For instance, C-Myc is an oncoprotein which is considered to be a high-value target that is over-expressed in many types of cancer and inhibiting its production can significantly reduce tumor growth. After decades of failures to directly target this protein, C-Myc remains an undruggable target. Anima’s Translation Control Therapeutics platform monitored C-Myc translation by using its signature pairs of labeled tRNAs. The platform discovered translation inhibitors specific to C-Myc without affecting general protein synthesis. Since the hit molecules are selective, they only target the C-Myc protein in cases of overproduction without touching cells that are innocent and are not overproducing that protein.

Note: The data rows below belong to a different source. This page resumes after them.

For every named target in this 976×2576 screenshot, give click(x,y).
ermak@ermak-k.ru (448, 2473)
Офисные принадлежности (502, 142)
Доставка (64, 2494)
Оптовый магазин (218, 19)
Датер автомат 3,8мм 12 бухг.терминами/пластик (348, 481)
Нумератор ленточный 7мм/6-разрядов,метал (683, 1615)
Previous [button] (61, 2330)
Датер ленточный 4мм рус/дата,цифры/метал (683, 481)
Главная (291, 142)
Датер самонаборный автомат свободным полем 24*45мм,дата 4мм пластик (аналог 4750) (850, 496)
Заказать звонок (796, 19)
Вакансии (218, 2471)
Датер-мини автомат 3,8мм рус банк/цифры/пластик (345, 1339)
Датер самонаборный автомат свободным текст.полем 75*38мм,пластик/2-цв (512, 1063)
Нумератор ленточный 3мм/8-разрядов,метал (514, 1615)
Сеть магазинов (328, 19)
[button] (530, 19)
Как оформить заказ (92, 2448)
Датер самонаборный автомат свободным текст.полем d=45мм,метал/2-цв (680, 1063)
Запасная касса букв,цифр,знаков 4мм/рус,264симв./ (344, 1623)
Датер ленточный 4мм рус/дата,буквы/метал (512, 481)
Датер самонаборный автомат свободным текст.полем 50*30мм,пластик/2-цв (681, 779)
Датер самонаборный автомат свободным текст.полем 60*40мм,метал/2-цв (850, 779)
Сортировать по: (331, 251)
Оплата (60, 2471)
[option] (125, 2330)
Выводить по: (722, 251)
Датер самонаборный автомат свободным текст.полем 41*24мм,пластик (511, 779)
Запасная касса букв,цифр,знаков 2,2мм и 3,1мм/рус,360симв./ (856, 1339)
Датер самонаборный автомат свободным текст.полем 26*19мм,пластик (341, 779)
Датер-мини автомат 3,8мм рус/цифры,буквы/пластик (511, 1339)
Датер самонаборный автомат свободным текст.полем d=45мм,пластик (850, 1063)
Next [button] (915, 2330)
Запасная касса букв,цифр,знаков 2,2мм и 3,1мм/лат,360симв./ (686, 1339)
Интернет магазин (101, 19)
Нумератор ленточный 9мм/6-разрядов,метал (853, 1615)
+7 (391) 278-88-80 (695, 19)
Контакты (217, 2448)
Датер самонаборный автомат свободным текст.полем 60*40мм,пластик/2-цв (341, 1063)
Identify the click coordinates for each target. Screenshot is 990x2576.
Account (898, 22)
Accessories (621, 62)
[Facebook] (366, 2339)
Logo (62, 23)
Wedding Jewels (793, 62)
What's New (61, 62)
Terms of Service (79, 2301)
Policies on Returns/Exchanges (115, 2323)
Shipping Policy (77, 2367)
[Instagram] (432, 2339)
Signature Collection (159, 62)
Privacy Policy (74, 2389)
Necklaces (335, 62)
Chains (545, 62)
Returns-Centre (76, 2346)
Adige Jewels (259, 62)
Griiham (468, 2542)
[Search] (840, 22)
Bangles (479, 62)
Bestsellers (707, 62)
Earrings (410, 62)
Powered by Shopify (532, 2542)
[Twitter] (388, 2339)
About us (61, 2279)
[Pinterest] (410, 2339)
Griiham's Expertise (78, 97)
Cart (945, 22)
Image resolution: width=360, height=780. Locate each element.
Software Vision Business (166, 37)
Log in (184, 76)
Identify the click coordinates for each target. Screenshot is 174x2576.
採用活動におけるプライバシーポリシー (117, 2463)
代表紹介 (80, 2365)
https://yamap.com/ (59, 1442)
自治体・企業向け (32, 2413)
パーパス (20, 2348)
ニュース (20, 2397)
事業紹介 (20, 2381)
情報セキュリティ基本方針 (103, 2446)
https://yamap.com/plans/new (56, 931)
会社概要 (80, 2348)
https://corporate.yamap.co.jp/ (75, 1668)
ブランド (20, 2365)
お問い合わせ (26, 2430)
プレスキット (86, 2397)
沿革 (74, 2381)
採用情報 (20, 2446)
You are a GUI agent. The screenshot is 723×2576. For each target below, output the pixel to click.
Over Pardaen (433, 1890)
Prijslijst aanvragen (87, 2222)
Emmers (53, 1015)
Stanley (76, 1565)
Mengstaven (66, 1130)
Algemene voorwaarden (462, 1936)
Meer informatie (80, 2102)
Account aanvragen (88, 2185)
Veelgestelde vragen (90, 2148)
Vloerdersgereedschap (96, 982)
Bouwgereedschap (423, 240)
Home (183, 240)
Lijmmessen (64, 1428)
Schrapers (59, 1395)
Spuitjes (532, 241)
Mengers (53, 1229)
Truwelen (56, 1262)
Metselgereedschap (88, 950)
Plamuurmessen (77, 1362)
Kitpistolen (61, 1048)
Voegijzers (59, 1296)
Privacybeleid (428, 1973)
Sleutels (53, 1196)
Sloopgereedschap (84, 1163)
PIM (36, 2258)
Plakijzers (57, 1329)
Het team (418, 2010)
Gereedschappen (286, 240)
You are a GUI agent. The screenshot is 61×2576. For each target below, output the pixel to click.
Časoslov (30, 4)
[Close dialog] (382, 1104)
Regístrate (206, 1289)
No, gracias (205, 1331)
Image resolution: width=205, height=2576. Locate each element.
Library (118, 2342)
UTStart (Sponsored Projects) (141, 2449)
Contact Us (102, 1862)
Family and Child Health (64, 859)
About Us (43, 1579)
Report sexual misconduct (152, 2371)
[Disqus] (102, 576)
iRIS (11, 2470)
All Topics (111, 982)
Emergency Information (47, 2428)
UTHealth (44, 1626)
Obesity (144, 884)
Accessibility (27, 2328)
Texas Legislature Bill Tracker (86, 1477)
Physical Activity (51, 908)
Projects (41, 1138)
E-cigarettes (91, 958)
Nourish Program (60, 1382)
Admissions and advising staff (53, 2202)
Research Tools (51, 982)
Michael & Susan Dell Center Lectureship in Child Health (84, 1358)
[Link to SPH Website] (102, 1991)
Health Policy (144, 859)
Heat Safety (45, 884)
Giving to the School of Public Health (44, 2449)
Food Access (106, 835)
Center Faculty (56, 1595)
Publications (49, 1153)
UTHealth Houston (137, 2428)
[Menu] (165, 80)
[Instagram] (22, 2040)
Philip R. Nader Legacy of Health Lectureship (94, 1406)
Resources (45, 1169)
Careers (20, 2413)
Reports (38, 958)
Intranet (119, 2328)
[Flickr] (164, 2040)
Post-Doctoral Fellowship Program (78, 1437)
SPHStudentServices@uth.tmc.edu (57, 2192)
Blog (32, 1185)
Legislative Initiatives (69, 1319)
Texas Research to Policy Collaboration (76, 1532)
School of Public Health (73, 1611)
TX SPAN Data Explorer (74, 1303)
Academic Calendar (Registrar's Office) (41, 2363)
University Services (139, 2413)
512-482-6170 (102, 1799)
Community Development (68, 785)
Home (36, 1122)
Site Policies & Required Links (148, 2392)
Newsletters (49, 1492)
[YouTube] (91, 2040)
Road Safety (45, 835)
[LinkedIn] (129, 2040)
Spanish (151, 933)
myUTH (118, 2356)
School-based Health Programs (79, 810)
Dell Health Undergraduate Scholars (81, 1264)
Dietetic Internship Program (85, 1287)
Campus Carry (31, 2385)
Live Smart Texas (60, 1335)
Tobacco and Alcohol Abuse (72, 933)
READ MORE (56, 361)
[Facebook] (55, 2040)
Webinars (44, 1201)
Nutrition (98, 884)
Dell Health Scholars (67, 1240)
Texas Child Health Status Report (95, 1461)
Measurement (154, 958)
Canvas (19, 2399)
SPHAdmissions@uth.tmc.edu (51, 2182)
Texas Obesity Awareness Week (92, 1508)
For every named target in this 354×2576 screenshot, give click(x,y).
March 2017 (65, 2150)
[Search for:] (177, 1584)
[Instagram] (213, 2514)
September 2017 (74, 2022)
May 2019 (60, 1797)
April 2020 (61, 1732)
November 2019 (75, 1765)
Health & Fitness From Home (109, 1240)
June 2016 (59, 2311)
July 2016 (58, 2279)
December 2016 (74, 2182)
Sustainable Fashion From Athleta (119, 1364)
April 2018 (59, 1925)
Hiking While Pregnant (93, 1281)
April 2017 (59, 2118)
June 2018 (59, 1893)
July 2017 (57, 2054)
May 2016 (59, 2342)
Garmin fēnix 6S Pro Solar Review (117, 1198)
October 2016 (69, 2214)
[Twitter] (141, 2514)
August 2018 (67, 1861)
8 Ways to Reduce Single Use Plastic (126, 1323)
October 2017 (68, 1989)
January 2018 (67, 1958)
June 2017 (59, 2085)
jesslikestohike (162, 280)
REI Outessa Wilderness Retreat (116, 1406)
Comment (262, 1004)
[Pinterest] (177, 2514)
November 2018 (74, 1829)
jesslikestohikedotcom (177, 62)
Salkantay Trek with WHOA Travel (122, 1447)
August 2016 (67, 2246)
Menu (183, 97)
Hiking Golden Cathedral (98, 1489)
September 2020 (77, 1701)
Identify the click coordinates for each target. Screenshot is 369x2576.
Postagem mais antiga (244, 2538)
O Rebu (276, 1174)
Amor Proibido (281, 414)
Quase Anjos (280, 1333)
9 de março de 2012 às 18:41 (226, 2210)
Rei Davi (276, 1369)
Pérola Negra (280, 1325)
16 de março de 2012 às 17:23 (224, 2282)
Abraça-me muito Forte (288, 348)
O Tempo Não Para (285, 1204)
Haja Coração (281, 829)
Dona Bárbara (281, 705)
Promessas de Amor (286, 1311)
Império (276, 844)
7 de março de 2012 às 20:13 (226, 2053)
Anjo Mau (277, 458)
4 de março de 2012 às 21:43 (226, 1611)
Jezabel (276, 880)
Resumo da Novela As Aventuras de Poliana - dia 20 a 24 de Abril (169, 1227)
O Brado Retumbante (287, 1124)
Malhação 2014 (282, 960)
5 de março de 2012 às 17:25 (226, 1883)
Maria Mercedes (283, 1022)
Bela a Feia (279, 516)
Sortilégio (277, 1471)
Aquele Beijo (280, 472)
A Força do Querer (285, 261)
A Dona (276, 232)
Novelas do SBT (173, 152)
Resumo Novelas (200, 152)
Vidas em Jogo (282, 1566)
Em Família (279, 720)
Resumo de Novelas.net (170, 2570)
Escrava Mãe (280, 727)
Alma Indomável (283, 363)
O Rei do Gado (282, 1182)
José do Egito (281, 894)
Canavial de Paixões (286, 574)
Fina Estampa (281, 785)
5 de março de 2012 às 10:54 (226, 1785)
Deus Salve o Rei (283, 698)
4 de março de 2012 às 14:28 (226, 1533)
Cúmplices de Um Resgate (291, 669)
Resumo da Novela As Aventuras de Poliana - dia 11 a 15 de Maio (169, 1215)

Anima’s Translation Control Therapeutics platform has proved to be a boon to healthcare. With modest origins as an academic research project in the biochemistry lab of the University of Pennsylvania, Anima later licensed the technology and created its drug discovery platform. The development was further validated by five granted patents, 14 publications and 17 scientific collaborations. “Translation Control Therapeutics provides a new strategy against many diseases where the target proteins are undruggable and the approach also enables better and safer drugs,” concludes Slonim.